• _Da svolgere_:
**1.** Secondo il brano sul film di Garrone, in quale periodo Basile pubblica Lu cunto de li cunti?
**2.** Trascrivi dal brano sul film di Garrone tutto ciò che va da "Non solo, in" fino a "ancora ad ignorarlo.".
**3.** In base al brano sul film di Garrone, spiega perché il regista ha scelto un cast cosmopolita e ha girato il film in inglese.

==== Brano proposto

Al Festival di Cannes, dove è stato presentato, ancora prima che si spengano le luci in sala, Matteo Garrone merita un plauso sincero per il coraggio che dimostra. Il regista romano apparentemente “scarta” di netto dal suo abituale percorso autoriale, almeno narrativamente legato all’attualità, e svolta verso quanto di più raro ci sia nel cinema italiano, il fantastico-fiabesco.
Non solo, in tempi in cui tutti coloro che affrontano questo genere si affidano alla riproposizione di testi già ampiamente noti e consolidati, Garrone rispolvera Giovambattista Basile, autore napoletano “di nicchia” del Barocco italiano, che nella prima metà del ’600 pubblica un piccolo e oggi ancora troppo poco noto gioiello, Lu cunto de li cunti, a ben vedere uno dei pochi “picchi” del secolo più buio della letteratura italiana. E che picco, se addirittura uno come Benedetto Croce dichiarava di amarlo profondamente e studiosi di tutto il mondo oggi lo vedono come il punto di partenza di ogni raccolta europea di fiabe; eppure il pubblico tende ancora ad ignorarlo.
Tornando a Garrone, non bastassero queste due scelte – l’uscita apparente “dall’autorialità” e la riproposizione di un testo poco conosciuto – il regista ci “carica sopra” un’ambizione più che legittima, quella di dare al “suo” Basile una prospettiva internazionale. Per farlo, il regista di “Gomorra” assolda un cast cosmopolita, vario ed eterogeneo – anche linguisticamente – e gira il film in inglese, utilizzando, però, solo location mozzafiato italiane.
Ricapitoliamo: un regista dal talento indiscutibile, che ha costruito il suo successo cogliendo l’astratto e il simbolico nel reale, si dà improvvisamente al fantastico, sceglie una raccolta di fiabe napoletane barocche che pochi conoscono, la stravolge linguisticamente girandola in inglese ma la ambienta rigorosamente in Italia. Ci sarebbero tutte le premesse per un naufragio in piena regola.
Ora, fatto salvo il coraggio dell’operazione, credo sia opportuno chiarire, dopo aver visto il film, un equivoco in cui molti continuano ad inciampare: Il racconto dei racconti è un’opera molto più “garroniana” di quanto si possa pensare a prima vista e l’etichetta di “realista” che Garrone si porta dietro – forse più per Gomorra che per altro, scambiato a torto addirittura per un film Neorealista – è francamente fuorviante. Garrone ha sempre fatto un cinema visionario, in grado di portare il reale e l’attualità ad un livello superiore di astrazione e di universalità.

========
==== Insieme di dati

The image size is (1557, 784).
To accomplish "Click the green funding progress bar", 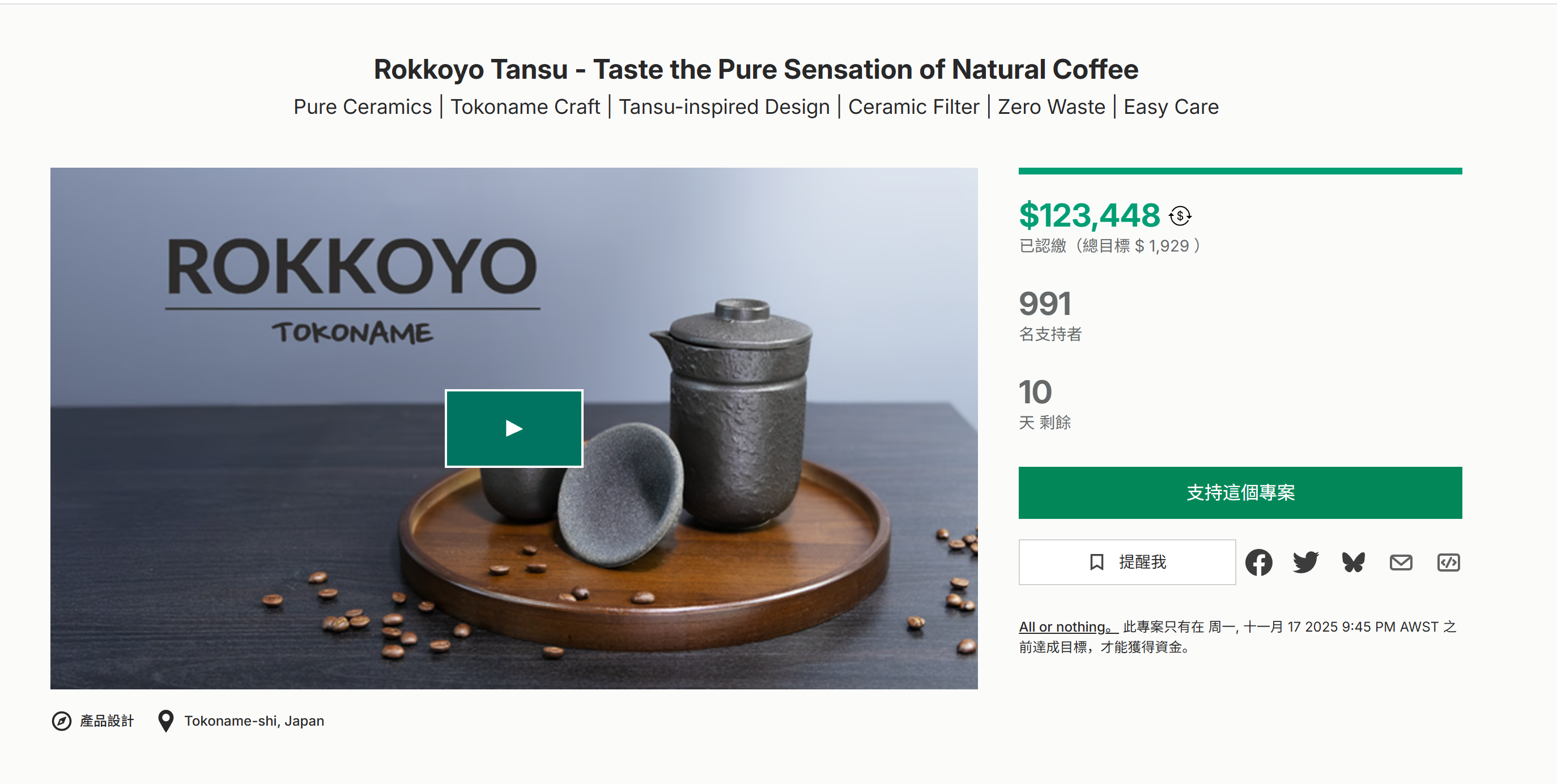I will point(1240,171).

========
==== Insieme di dati

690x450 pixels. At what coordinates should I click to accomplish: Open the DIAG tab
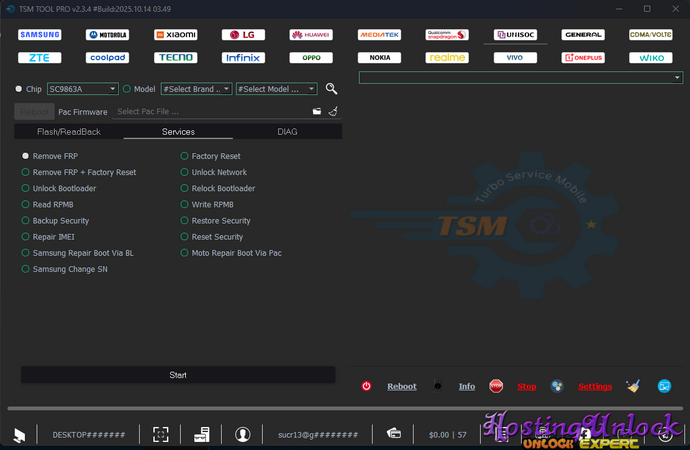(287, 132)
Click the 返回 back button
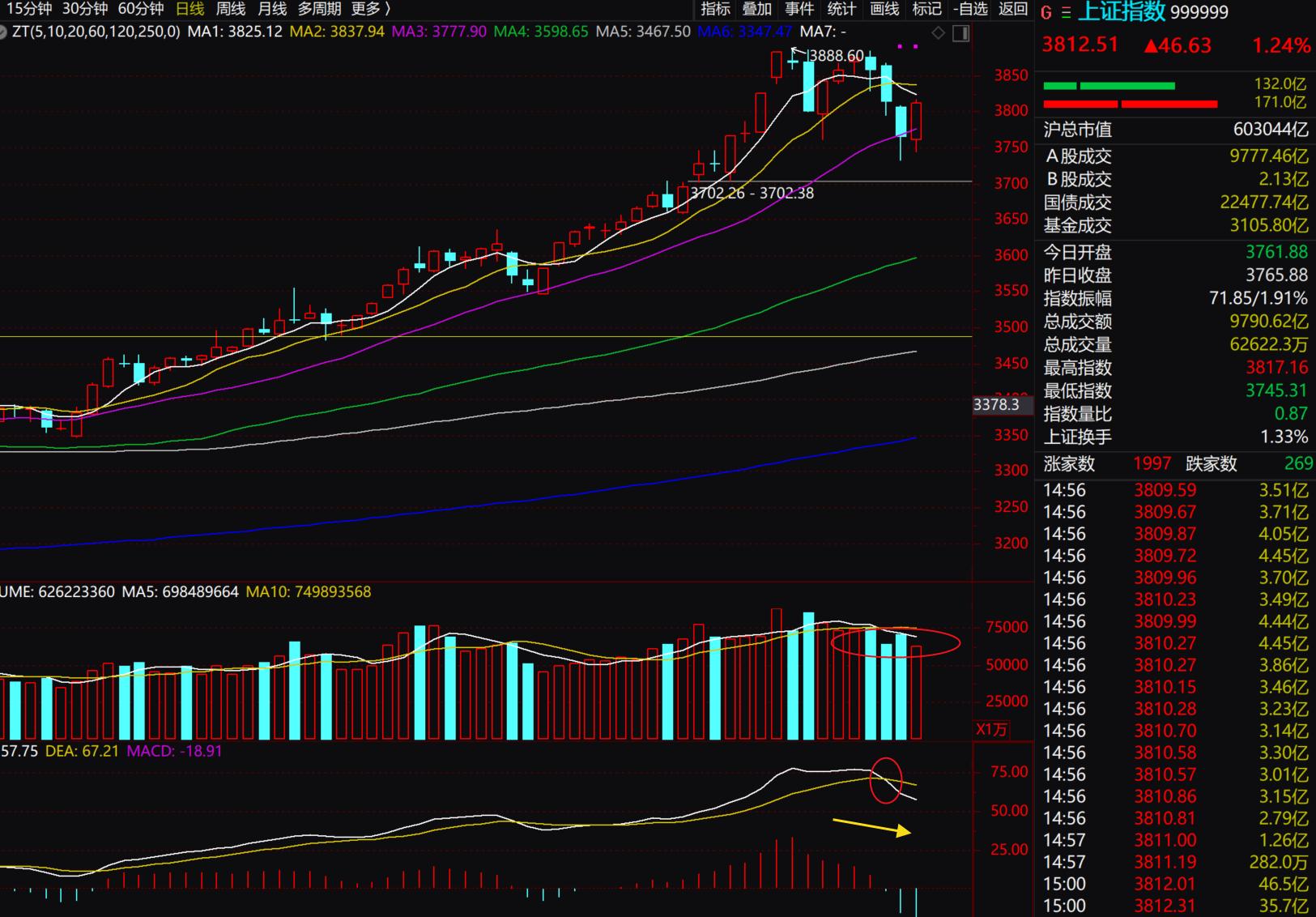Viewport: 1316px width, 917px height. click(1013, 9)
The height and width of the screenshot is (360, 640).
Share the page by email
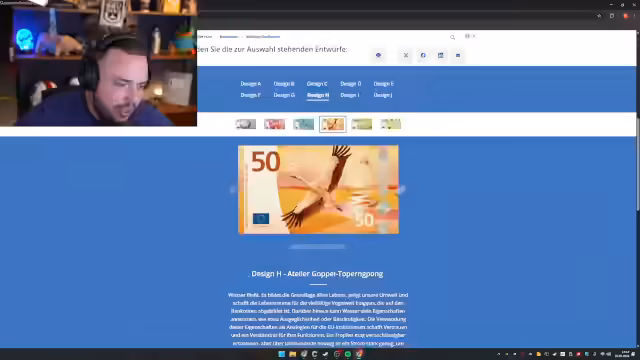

========

• _Soluzioni_:
**1.** Nella prima metà del Seicento.

**2.**
Non solo, in tempi in cui tutti coloro che affrontano questo genere si affidano alla riproposizione di testi già ampiamente noti e consolidati, Garrone rispolvera Giovambattista Basile, autore napoletano “di nicchia” del Barocco italiano, che nella prima metà del ’600 pubblica un piccolo e oggi ancora troppo poco noto gioiello, Lu cunto de li cunti, a ben vedere uno dei pochi “picchi” del secolo più buio della letteratura italiana. E che picco, se addirittura uno come Benedetto Croce dichiarava di amarlo profondamente e studiosi di tutto il mondo oggi lo vedono come il punto di partenza di ogni raccolta europea di fiabe; eppure il pubblico tende ancora ad ignorarlo.

**3.** Garrone voleva dare al suo Basile una prospettiva internazionale. Per questo ha scelto un cast cosmopolita ed eterogeneo, anche sul piano linguistico, e ha girato in inglese, pur usando solo location italiane.